TO BE DONE:
Can you edit the material below so that "greeting" becomes "welcome message" and every other line stays unchanged?

(Interface element records)
· · · ·

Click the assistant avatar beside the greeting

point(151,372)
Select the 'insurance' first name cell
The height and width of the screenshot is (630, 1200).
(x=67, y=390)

· · · ·

RESPONSE BELOW:
Click the assistant avatar beside the welcome message

point(151,372)
Select the 'insurance' first name cell
The height and width of the screenshot is (630, 1200).
(x=67, y=390)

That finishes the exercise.